*Exercise text:*
■ ■ ■ ■

RED FLAG # 19
The business’s commercial success substantially depends upon trading or sourcing agricultural commodities that are priced independently of production costs, such that farmers are unlikely to be able to sustain a living income.
For Example
Food and beverage (manufacturers, distributors and retailers), pharmaceutical and cosmetics companies sourcing, and traders trading:
- Price-volatile agricultural commodities supplied by small-holder farmers (cocoa, coffee, palm oil, tea, milk)
- Price-volatile labor-intensive commodities (bananas, cotton)
- Capital-intensive commodities for which the price does not reflect the cost of production and that require large agricultural land areas (soy, wheat, corn, biofuel feedstocks)
Higher-Risk Sectors
- Food and beverage companies (manufacturers and retailers) sourcing from developing/ emerging markets
- Agricultural trading companies
- Pharmaceutical and cosmetics
- Textile and apparel companies
- Energy and transportation companies (e.g., those using biofuels)

■ ■ ■ ■

*Exercises to complete:*
**1)** Transcribe the Red Flag #19 text from "- Capital-intensive commodities" up to and including "those using biofuels)".
**2)** In the Red Flag #19 text, list every sector given under the heading "Higher-Risk Sectors."
The items after this point come from a different source.

■ ■ ■ ■

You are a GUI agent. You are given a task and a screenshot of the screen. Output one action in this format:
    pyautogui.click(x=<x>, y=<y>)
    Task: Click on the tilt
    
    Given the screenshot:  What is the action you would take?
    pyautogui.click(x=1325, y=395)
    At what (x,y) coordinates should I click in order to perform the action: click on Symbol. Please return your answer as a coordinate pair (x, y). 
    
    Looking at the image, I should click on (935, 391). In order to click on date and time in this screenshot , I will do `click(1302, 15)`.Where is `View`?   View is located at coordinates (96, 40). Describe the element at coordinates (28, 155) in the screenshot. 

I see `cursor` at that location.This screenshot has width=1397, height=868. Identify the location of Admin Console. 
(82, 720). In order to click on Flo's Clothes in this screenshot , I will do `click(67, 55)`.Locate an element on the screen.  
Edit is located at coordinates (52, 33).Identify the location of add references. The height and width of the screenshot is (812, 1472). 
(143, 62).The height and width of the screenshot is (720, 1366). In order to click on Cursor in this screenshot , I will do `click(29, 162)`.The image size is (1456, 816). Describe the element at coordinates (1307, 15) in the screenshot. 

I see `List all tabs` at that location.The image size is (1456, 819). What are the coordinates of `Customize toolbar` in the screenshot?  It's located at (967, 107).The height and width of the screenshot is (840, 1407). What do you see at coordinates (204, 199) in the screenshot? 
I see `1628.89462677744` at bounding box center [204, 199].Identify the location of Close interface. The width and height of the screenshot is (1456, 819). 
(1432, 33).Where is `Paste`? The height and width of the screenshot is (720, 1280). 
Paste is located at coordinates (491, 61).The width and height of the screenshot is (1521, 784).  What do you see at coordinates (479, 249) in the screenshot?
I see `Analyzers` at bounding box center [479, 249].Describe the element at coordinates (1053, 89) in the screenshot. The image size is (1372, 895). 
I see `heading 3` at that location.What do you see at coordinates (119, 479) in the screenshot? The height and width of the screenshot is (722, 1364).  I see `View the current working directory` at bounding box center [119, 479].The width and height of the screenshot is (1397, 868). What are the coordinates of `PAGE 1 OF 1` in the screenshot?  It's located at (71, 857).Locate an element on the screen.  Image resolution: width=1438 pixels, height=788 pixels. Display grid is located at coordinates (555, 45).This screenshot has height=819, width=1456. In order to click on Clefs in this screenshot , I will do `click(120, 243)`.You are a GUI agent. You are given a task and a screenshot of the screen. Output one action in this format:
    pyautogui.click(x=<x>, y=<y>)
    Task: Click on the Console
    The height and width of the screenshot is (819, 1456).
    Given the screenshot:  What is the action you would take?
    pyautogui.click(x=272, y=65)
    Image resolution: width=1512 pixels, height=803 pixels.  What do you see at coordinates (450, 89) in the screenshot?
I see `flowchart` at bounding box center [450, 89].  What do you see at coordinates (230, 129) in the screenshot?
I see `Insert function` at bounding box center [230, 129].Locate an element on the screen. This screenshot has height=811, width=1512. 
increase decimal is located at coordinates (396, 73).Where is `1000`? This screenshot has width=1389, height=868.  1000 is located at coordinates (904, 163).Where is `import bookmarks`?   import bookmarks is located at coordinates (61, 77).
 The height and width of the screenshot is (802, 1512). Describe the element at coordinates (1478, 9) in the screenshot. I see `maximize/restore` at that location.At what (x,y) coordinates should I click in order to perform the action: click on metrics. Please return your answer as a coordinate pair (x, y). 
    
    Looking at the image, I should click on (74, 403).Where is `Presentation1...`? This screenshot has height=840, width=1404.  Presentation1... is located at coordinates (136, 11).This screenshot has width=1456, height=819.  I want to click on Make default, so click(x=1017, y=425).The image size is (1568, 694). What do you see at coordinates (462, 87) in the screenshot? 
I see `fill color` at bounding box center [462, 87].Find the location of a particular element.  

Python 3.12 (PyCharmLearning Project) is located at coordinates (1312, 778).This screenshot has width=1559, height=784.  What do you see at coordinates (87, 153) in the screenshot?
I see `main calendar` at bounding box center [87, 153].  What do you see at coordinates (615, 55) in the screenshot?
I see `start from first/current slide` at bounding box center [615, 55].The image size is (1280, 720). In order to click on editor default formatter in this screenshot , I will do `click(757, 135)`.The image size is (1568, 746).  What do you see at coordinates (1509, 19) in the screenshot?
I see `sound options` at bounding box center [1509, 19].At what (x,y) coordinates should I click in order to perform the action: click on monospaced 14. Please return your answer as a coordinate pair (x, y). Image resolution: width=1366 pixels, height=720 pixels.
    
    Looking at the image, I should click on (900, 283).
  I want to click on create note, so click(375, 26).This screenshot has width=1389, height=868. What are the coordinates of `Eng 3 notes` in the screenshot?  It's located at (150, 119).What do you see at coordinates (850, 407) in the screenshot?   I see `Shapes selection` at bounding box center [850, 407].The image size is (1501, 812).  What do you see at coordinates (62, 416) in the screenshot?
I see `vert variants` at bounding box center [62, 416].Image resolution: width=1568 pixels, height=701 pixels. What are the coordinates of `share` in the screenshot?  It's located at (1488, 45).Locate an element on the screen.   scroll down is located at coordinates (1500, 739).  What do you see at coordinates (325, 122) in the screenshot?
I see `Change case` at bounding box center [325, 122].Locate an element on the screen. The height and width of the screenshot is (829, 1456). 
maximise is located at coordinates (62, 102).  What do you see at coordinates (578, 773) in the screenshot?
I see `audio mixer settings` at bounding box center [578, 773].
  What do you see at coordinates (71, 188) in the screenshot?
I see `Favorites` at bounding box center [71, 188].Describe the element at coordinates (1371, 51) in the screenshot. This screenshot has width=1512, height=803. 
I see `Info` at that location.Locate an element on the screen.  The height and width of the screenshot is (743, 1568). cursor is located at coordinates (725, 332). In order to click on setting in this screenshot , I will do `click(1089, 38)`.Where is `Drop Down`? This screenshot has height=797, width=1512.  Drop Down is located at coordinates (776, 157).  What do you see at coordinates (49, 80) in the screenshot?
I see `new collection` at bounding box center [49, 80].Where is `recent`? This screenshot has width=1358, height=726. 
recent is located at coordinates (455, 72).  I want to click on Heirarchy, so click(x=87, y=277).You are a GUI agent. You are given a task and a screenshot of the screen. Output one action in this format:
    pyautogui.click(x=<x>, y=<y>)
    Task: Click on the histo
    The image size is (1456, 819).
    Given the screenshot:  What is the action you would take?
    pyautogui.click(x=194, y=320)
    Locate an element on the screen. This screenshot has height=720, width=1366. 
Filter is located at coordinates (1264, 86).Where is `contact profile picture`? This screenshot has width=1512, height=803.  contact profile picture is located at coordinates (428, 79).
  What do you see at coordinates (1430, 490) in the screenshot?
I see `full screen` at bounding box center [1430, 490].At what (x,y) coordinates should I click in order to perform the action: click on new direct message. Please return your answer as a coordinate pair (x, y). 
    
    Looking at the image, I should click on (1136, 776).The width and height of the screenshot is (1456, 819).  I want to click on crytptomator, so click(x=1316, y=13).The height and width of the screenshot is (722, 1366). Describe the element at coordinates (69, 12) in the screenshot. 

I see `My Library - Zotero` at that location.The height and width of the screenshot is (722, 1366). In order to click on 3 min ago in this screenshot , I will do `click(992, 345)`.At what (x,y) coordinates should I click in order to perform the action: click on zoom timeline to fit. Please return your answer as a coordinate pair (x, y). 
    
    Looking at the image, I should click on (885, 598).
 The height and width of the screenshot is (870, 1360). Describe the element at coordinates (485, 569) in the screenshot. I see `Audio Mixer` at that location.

■ ■ ■ ■

*Outputs by task:*
**1)**
- Capital-intensive commodities for which the price does not reflect the cost of production and that require large agricultural land areas (soy, wheat, corn, biofuel feedstocks)
Higher-Risk Sectors
- Food and beverage companies (manufacturers and retailers) sourcing from developing/ emerging markets
- Agricultural trading companies
- Pharmaceutical and cosmetics
- Textile and apparel companies
- Energy and transportation companies (e.g., those using biofuels)

**2)**
- Food and beverage companies (manufacturers and retailers) sourcing from developing/ emerging markets
- Agricultural trading companies
- Pharmaceutical and cosmetics
- Textile and apparel companies
- Energy and transportation companies (e.g., those using biofuels)